▶ WHAT THIS TASK INVOLVES
Write the data out again, word for word.

--- DATA EXTRACTS ---

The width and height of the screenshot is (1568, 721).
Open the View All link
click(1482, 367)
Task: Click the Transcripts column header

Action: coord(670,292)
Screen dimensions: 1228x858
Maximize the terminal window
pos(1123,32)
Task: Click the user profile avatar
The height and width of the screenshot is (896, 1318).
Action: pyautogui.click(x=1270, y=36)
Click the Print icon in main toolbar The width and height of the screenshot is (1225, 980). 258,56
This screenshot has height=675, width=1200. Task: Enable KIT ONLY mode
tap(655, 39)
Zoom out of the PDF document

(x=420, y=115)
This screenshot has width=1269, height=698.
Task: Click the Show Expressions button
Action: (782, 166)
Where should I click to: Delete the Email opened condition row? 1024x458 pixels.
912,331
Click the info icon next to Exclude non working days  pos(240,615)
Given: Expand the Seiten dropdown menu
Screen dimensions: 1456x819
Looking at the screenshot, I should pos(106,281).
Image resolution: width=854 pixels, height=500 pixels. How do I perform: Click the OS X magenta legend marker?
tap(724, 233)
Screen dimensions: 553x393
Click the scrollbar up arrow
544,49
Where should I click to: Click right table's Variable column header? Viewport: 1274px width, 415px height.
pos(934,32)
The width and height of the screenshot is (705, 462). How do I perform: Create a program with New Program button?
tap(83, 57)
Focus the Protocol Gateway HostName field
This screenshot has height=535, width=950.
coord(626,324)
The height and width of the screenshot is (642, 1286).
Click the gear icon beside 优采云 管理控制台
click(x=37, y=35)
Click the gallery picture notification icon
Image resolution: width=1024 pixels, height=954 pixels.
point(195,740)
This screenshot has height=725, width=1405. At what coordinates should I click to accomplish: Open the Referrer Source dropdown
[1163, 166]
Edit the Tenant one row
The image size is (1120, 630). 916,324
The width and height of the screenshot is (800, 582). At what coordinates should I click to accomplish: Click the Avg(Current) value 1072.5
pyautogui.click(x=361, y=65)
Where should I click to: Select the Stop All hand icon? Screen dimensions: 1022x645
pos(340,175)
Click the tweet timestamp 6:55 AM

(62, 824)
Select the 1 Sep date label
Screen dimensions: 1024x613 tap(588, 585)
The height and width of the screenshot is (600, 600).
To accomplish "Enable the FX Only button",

---

▶ REPLY
The width and height of the screenshot is (1568, 721).
Open the View All link
click(1482, 367)
Task: Click the Transcripts column header

Action: coord(670,292)
Screen dimensions: 1228x858
Maximize the terminal window
pos(1123,32)
Task: Click the user profile avatar
The height and width of the screenshot is (896, 1318).
Action: pyautogui.click(x=1270, y=36)
Click the Print icon in main toolbar The width and height of the screenshot is (1225, 980). 258,56
This screenshot has height=675, width=1200. Task: Enable KIT ONLY mode
tap(655, 39)
Zoom out of the PDF document

(x=420, y=115)
This screenshot has width=1269, height=698.
Task: Click the Show Expressions button
Action: (782, 166)
Where should I click to: Delete the Email opened condition row? 1024x458 pixels.
912,331
Click the info icon next to Exclude non working days  pos(240,615)
Given: Expand the Seiten dropdown menu
Screen dimensions: 1456x819
Looking at the screenshot, I should pos(106,281).
Image resolution: width=854 pixels, height=500 pixels. How do I perform: Click the OS X magenta legend marker?
tap(724, 233)
Screen dimensions: 553x393
Click the scrollbar up arrow
544,49
Where should I click to: Click right table's Variable column header? Viewport: 1274px width, 415px height.
pos(934,32)
The width and height of the screenshot is (705, 462). How do I perform: Create a program with New Program button?
tap(83, 57)
Focus the Protocol Gateway HostName field
This screenshot has height=535, width=950.
coord(626,324)
The height and width of the screenshot is (642, 1286).
Click the gear icon beside 优采云 管理控制台
click(x=37, y=35)
Click the gallery picture notification icon
Image resolution: width=1024 pixels, height=954 pixels.
point(195,740)
This screenshot has height=725, width=1405. At what coordinates should I click to accomplish: Open the Referrer Source dropdown
[1163, 166]
Edit the Tenant one row
The image size is (1120, 630). 916,324
The width and height of the screenshot is (800, 582). At what coordinates should I click to accomplish: Click the Avg(Current) value 1072.5
pyautogui.click(x=361, y=65)
Where should I click to: Select the Stop All hand icon? Screen dimensions: 1022x645
pos(340,175)
Click the tweet timestamp 6:55 AM

(62, 824)
Select the 1 Sep date label
Screen dimensions: 1024x613 tap(588, 585)
The height and width of the screenshot is (600, 600).
To accomplish "Enable the FX Only button",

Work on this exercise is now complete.